**GOAL OF THE EXERCISE**
Retype the records below word for word, starting at the line that contains "Where should I click to: Click the red" and stopping after the line that contains "The image size is (647, 1392). coord(593,895)".
++++++
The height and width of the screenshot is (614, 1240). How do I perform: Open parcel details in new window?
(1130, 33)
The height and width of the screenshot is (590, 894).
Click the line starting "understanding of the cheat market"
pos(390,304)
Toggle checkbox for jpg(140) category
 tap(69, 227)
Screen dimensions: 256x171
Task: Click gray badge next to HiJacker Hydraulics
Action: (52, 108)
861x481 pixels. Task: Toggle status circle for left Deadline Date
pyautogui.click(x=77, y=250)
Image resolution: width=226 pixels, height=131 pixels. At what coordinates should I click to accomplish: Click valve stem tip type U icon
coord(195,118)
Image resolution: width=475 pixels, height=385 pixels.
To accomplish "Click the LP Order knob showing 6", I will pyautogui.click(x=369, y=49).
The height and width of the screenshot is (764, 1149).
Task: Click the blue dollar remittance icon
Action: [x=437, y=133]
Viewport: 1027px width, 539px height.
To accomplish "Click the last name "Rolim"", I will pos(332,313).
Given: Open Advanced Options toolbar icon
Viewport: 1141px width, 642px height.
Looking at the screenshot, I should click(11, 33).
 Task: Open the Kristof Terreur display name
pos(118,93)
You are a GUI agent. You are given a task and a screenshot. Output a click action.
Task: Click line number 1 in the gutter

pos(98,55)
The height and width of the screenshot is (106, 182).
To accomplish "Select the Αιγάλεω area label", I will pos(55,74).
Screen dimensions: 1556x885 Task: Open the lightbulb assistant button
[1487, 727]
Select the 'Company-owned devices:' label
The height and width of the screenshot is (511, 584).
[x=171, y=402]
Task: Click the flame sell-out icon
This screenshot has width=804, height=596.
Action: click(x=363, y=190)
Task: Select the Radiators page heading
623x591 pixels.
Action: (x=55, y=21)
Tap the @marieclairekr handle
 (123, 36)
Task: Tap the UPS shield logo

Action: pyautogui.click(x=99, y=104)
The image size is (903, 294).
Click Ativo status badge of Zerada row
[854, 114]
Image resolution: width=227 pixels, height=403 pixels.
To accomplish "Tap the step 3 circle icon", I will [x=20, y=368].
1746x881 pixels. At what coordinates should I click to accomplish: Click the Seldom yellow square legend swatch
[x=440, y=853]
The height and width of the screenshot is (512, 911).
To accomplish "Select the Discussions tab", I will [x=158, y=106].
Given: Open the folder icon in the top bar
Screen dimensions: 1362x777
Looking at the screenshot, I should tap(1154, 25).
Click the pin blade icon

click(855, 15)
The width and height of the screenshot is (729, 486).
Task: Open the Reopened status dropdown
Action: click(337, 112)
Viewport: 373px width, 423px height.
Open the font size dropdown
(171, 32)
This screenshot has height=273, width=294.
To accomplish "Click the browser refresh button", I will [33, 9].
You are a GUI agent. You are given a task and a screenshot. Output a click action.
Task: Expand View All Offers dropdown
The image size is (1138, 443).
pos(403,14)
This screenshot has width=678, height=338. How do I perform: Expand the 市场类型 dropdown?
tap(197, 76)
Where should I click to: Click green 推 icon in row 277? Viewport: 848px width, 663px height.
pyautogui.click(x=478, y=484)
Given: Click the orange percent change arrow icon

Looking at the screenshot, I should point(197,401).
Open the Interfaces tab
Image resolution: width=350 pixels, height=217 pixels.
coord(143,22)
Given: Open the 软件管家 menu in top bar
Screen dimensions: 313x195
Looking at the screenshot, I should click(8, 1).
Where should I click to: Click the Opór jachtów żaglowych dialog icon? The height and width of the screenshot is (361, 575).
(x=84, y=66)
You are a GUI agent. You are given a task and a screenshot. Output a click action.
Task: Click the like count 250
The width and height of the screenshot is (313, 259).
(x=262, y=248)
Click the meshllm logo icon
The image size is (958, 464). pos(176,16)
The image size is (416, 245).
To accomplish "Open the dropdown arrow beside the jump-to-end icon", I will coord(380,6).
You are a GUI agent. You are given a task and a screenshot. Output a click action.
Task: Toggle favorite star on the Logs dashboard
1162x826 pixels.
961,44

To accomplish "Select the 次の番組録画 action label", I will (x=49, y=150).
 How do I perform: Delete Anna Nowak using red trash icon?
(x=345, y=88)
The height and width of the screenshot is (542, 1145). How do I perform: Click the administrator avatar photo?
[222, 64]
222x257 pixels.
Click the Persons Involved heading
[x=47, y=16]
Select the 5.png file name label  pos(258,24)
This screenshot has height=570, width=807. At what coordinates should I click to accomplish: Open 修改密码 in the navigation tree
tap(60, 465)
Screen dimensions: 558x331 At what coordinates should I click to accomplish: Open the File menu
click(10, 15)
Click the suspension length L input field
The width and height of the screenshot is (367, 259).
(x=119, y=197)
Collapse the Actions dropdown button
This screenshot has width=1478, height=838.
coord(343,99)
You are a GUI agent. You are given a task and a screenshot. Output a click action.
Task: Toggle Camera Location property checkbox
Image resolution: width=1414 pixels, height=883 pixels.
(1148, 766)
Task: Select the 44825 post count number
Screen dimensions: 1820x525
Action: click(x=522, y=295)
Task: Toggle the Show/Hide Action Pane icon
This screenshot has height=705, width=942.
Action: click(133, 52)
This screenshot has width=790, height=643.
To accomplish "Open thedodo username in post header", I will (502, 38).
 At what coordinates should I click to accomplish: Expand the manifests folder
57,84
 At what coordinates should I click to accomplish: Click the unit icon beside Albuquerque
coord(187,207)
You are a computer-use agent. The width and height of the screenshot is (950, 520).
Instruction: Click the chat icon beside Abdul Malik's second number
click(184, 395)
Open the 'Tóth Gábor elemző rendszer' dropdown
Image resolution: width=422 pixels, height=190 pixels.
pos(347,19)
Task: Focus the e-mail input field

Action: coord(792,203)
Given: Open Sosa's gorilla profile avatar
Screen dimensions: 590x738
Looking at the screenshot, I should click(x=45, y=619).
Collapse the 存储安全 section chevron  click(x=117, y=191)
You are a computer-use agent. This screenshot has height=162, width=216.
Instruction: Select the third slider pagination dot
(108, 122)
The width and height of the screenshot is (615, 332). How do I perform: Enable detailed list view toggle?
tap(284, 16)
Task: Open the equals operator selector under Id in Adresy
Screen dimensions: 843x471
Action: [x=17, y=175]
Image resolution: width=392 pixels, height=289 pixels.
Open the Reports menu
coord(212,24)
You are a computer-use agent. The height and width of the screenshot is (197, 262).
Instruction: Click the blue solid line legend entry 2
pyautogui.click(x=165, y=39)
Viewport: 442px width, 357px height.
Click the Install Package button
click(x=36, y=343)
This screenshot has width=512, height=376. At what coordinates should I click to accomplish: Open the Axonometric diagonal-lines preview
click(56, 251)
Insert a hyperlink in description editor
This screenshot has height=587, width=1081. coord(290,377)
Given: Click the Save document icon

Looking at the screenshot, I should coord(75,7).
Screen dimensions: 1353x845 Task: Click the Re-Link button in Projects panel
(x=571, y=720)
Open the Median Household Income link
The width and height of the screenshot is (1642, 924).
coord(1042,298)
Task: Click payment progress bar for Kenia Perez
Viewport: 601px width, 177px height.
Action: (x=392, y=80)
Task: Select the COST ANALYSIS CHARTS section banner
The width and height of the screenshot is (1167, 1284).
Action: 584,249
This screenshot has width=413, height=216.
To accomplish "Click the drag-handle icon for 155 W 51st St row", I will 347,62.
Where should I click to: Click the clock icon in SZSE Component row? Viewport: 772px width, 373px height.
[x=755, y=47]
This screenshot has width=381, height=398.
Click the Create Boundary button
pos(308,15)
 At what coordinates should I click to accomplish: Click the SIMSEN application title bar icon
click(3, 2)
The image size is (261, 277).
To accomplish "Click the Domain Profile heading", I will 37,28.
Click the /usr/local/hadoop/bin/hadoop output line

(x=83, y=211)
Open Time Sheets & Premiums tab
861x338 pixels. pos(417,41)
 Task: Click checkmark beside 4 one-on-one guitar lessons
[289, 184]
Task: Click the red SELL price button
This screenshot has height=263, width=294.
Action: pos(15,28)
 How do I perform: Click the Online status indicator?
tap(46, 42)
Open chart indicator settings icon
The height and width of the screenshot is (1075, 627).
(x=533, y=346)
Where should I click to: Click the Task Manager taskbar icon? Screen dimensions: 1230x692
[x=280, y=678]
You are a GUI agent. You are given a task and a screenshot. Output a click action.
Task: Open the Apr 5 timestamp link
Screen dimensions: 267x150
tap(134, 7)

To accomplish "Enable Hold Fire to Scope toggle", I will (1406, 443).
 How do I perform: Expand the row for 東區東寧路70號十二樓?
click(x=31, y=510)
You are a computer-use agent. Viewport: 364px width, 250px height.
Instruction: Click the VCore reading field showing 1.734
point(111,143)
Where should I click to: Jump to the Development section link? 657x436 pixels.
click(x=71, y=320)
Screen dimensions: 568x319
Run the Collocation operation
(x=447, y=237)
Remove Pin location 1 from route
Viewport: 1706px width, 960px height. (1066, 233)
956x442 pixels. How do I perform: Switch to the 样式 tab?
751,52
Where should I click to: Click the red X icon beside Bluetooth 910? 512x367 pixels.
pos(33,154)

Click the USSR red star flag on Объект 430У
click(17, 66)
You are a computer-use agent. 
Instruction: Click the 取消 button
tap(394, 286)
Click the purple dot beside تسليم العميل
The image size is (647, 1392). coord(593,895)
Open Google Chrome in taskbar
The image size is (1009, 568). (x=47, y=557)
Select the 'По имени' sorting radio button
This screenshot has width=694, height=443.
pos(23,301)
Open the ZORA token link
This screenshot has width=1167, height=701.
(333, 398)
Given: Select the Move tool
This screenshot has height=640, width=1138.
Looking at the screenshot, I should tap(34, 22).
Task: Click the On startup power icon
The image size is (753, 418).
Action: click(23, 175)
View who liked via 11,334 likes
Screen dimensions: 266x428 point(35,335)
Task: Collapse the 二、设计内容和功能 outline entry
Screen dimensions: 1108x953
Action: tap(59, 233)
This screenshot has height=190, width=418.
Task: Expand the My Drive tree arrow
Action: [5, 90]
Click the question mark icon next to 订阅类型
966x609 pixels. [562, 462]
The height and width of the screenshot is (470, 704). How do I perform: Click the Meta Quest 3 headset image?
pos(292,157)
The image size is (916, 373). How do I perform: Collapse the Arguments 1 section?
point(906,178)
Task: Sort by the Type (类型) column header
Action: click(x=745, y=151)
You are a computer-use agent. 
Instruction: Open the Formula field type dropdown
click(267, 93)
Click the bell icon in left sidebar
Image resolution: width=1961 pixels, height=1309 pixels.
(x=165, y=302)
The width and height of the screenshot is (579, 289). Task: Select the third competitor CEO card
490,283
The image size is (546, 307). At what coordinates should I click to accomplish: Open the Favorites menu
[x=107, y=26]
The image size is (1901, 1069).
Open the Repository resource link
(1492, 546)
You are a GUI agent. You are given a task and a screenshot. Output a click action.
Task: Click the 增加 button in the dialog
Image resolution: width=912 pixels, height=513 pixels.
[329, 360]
++++++
**SOLUTION**
Where should I click to: Click the red X icon beside Bluetooth 910? 512x367 pixels.
pos(33,154)

Click the USSR red star flag on Объект 430У
click(17, 66)
You are a computer-use agent. 
Instruction: Click the 取消 button
tap(394, 286)
Click the purple dot beside تسليم العميل
The image size is (647, 1392). coord(593,895)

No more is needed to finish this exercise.